Robert Culp

Robert Culp

HOLLYWOOD -- Actor Robert Culp, best known for his role as a secret agent in the 1960's TV series "I Spy" died Wednesday after falling outside his Hollywood home. He was 79.

Lt. Bob Binder of the LAPD"s Hollywood division says Culp fell while on his daily walk near his home on the 1800 block El Cerrito Place.

"He was found on the pavement and had apparently hit his head," Lt. Binder said. Culp was rushed to Queen of Angels hospital shortly after 11 a.m. Culp was discovered by a jogger who called 911.

His manager, Hillard Elkins, said the actor was on a walk when he fell. He was taken to a hospital and pronounced dead just before noon.

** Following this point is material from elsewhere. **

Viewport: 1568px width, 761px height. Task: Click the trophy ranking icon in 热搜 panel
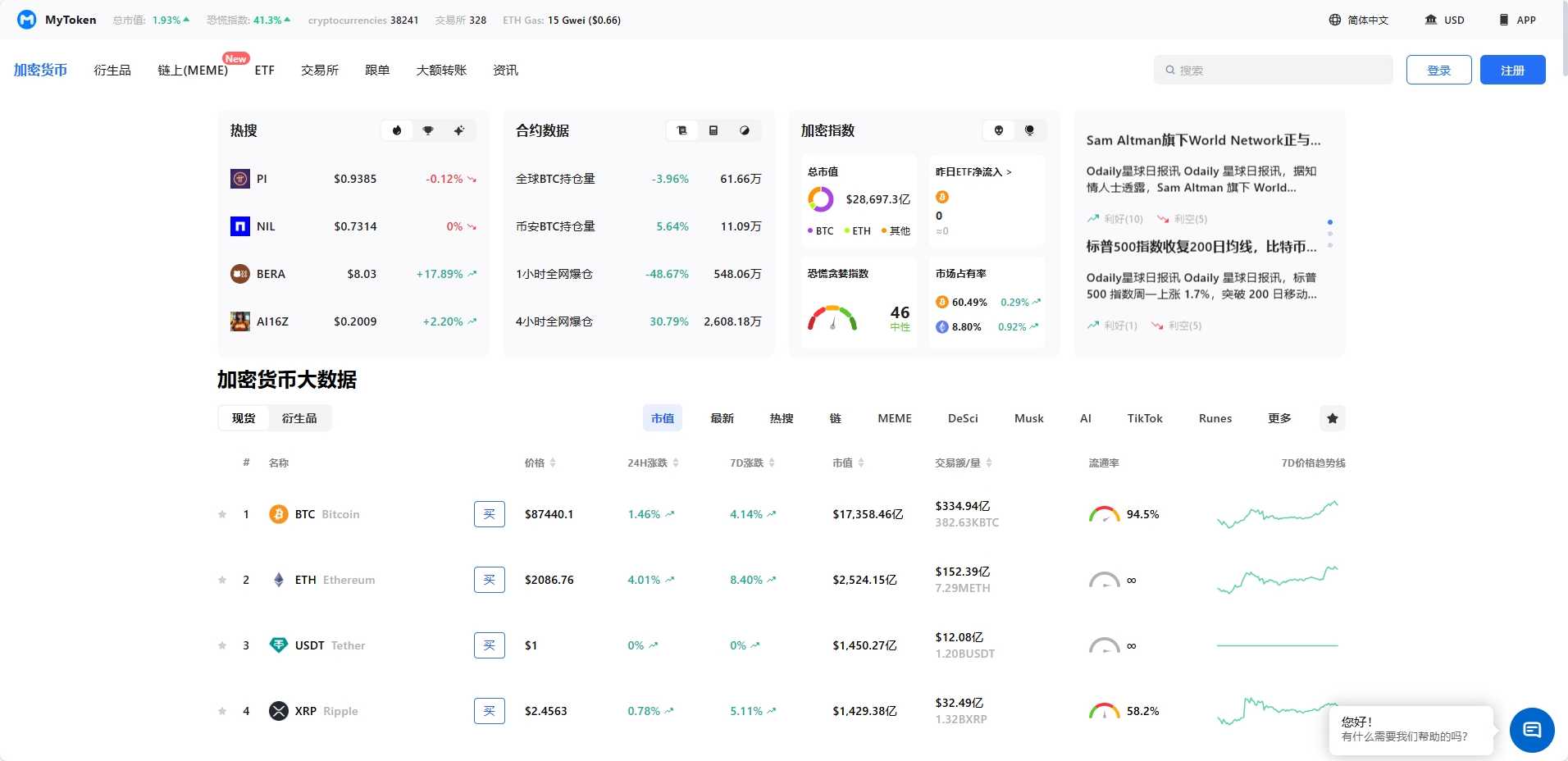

The actor's son was told he died of a heart attack, Elkins said, though police were unsure if the fall was medically related.

"There doesn't appear to be any sign of foul play, but we won't know the exact cause of death until an autopsy is performed," Lt. Binder said.

"I Spy," which aired from 1965 to 1968, was a television milestone.

Its combination of humor and adventure broke new ground, and it was the first integrated television show to feature a black actor -- Bill Cosby -- in a starring role.

Culp first came to national attention very early in his career as the star of the 1957-59 Western television series "Trackdown" in which he played Texas Ranger Hoby Gilman.

"Trackdown" was a spin-off of Dick Powell's Zane Grey Theater, also on CBS.

After his series ended in 1959, Culp continued to work in television, including a guest-starring role as Stewart Douglas in the 1960 episode "So Dim the Light" of CBS's anthology series, The DuPont Show with June Allyson.

He appeared too on the NBC anthology series, The Barbara Stanwyck Show. Moreover, Culp was cast as Captain Shark in a first season episode of NBC's The Man from U.N.C.L.E. (1964).

Among his more memorable performances were in three episodes of the science-fiction anthology series The Outer Limits (1963-1965), including the classic "Demon with a Glass Hand", written by Harlan Ellison.

In the 1961-1962 season, he guest starred on ABC's crime drama Target: The Corruptors!.

In the 1962-1963 season, he guest starred in NBC's modern Western series Empire starring Richard Egan. In the episode, he got into a boxing match with series co-star Ryan O'Neal.

Culp was best known for playing secret agent Kelly Robinson, who masqueraded as a professional tennis player, for three years on the hit NBC series "I Spy" (1965-68), with co-star Bill Cosby.

Culp wrote the scripts for seven episodes, one of which he also directed.

One episode earned him an Emmy nomination for writing.

For all three years of the series he was also nominated for an acting Emmy (Outstanding Performance by an Actor in a Leading Role in a Dramatic Series category), but lost each time to Cosby.

He played a murderer in three separate Columbo episodes. Prior to that, he, Peter Falk, Robert Wagner and Darren McGavin each stepped in to take turns with Anthony Franciosa's rotation of NBC's series The Name of the Game after Franciosa was fired, alternating a lead role of the lavish 90-minute show about the magazine business with Gene Barry and Robert Stack.

In 1981 he got his big break back into the television realm when he starred in The Greatest American Hero, he played tough-as-nails-by-the-book-FBI Agent Bill Maxwell who gets teamed up with a special education teacher named Ralph Hinkley after Ralph receives a supersuit with special powers from aliens delivered by a flying saucer.

That show only lasted three years ending in 1983 but the character of Bill Maxwell will always be remembered by some Culp fans.

He reprised the role in a voice-over role on the stop-motion sketch comedy Robot Chicken.

In 1987, he reunited with Bill Cosby, this time on The Cosby Show, playing Dr. Cliff Huxtable's old friend Scott Kelly.

The name was a combination of their I Spy characters' names.

One of his most recent recurring roles was a part on Everybody Loves Raymond as Warren Whelan, Ray's father-in-law.

He appeared on episodes of many other television programs including a 1961 season three episode of "Bonanza" titled Broken Ballad, as well as The Golden Girls, The Nanny, The Girls Next Door and Wings.